Global tax reform Beyond BEPS
Fair taxation can help in fighting inequality, realizing human rights, and ensuring the implementation of the sustainable development goals (SDGs). However, a succession of reports of tax dodging by multinational corporations have cast the spotlight on the need for reform of the international tax system. It has also become evident that international tax avoidance makes use of tax havens and the offshore secrecy system, which also facilitates capital flight and money laundering for criminal and terrorist purposes.
Recognizing the need for reform, in 2013, the G20 gave its support to the OECD’s Base Erosion and Profit Shifting (BEPS) initiative. The OECD has delivered the final reports and published them on 5 October 2015. This provides a welcome opportunity for a much wider debate, which should evaluate what progress has been made and what remains to be done. While the BEPS project clearly has made progress that would have been thought of as impossible just five years ago, it has evoked additional questions on the overall fitness of the international tax framework.
It is clear that even under an ambitious agenda like BEPS, issues central to the interests and priorities of developing countries, such as the source/residence taxation split and more practical measures like withholding taxes remain to be discussed. Moreover, the lack of full global representation in the BEPS process has revealed the current insufficiency of global governance on tax matters as was made evident at the recent Third International Conference on Financing for Development in Addis Ababa, Ethiopia. During these negotiations, developing countries proposed an upgrade of the existing Committee of Experts on International Cooperation in Tax Matters into an intergovernmental body. While, in the end, the proposal did not make it into the outcome of the conference, the proposal and the arguments for it are not off the table.
The first meeting of this Committee after the Addis Ababa conference is a fitting occasion to discuss ways forward in inclusive global tax reform. Find an invitation to a side event on October 20, 2015, attached to this e-mail.
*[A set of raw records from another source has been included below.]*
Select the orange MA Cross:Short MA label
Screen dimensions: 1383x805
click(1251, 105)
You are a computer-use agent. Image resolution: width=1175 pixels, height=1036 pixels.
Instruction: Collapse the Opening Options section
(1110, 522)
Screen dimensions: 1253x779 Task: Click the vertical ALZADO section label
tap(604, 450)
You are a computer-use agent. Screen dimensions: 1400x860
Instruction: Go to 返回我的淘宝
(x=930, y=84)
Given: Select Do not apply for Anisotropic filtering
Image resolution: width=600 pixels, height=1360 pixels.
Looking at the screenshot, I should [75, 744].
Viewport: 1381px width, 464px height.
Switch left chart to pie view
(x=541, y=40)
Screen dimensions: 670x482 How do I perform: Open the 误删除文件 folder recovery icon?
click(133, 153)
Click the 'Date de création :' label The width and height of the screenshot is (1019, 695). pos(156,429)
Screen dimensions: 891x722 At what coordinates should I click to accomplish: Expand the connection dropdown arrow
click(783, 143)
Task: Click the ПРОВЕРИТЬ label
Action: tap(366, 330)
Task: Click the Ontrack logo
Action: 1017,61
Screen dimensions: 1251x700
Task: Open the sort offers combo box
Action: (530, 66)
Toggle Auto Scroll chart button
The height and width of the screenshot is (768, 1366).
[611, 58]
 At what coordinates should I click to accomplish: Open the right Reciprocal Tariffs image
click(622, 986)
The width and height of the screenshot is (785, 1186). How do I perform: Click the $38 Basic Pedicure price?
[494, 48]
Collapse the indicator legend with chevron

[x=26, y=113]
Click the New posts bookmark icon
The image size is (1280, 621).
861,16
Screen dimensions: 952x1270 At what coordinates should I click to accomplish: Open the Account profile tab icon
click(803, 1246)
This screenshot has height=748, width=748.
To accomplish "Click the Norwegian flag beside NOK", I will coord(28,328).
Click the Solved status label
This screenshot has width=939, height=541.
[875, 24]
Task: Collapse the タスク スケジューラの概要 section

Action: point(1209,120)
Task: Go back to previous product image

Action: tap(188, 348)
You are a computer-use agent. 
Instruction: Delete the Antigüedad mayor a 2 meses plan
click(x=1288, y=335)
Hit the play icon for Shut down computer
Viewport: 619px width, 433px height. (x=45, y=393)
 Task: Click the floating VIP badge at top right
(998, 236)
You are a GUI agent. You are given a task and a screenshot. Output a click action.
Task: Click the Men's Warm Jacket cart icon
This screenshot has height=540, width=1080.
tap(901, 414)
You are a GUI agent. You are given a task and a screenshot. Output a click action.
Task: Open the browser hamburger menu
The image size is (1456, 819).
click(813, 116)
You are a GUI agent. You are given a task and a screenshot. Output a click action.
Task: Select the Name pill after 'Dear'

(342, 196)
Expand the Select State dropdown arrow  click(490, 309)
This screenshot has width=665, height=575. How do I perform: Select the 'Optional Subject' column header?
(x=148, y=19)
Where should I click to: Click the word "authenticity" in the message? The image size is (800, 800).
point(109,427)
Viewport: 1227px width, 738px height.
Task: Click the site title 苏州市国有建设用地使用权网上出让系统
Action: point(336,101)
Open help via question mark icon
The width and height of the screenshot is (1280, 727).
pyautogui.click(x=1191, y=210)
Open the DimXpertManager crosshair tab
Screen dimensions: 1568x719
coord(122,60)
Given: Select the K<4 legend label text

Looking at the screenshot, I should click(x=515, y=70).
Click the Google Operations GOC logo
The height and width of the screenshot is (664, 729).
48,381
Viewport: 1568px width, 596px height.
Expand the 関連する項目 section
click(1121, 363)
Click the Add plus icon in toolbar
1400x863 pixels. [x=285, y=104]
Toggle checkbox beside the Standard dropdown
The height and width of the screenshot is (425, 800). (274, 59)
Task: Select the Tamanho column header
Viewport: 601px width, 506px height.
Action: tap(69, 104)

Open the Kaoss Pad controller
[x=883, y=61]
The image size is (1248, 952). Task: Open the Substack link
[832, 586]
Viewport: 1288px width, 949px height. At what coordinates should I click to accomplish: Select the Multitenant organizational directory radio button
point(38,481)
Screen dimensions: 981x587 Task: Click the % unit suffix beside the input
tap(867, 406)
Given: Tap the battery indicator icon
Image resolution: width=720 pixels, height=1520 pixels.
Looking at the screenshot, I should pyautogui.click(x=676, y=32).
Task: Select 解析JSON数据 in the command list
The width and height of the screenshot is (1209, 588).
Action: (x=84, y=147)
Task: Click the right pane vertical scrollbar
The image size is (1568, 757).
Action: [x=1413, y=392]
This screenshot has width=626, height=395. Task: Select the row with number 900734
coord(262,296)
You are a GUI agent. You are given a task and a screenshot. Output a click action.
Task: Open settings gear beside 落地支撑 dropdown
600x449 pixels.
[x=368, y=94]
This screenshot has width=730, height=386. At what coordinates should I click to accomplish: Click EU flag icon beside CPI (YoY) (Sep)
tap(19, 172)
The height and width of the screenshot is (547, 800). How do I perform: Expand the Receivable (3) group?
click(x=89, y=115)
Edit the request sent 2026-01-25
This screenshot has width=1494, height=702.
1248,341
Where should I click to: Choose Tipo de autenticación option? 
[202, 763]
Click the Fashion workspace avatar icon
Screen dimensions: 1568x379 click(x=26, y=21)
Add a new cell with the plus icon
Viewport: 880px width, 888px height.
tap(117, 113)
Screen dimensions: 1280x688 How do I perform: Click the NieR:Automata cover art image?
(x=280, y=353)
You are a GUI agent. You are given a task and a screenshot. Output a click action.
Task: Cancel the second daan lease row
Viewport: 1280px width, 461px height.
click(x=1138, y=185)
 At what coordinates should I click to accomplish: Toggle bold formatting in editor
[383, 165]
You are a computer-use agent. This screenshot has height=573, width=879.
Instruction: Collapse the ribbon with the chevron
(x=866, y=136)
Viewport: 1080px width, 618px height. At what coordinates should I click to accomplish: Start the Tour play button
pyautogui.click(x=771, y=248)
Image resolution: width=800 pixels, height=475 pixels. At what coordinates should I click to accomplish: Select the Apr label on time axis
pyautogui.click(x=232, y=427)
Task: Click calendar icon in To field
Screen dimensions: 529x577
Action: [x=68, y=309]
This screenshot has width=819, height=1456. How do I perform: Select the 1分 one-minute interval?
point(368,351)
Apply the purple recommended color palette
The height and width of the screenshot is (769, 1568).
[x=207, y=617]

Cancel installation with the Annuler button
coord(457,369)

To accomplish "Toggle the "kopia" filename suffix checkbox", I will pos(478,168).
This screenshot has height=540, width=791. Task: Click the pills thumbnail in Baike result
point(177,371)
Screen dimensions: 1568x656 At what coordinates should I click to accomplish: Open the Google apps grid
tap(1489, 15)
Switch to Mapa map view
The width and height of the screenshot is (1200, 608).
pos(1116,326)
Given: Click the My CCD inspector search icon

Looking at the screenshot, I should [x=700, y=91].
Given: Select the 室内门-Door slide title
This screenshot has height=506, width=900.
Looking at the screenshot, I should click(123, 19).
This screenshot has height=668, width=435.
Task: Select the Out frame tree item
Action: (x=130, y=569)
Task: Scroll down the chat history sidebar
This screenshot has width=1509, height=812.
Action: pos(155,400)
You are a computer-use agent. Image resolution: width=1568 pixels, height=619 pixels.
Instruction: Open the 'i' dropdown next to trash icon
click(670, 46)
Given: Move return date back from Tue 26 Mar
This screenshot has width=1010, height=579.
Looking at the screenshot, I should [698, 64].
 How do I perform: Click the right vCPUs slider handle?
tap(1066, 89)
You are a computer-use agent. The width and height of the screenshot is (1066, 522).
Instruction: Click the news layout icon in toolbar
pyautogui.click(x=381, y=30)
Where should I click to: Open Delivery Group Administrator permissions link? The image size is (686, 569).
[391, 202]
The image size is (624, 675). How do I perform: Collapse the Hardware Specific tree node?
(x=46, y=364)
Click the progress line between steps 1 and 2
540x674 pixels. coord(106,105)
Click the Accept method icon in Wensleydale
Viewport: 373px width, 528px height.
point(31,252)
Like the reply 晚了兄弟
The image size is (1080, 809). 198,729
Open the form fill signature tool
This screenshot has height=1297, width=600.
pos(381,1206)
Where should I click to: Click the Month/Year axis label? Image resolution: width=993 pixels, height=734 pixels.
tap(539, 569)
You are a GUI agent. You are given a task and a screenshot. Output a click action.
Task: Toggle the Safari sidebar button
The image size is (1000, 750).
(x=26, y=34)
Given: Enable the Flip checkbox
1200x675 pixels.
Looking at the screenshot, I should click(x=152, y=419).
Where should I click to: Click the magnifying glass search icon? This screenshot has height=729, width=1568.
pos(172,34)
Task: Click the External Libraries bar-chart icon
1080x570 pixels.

It is clear that a much wider global debate is needed to ensure a fair and effective reform of international taxation. One strong voice which aims to contribute to such a debate is that of the Independent Commission for the Reform of International Corporate Taxation, an initiative bringing together renowned experts from the fields of finance, tax and the economy, including José Antonio Ocampo (Chair), Eva Joly, Joseph E. Stiglitz and Magdalena Sepúlveda.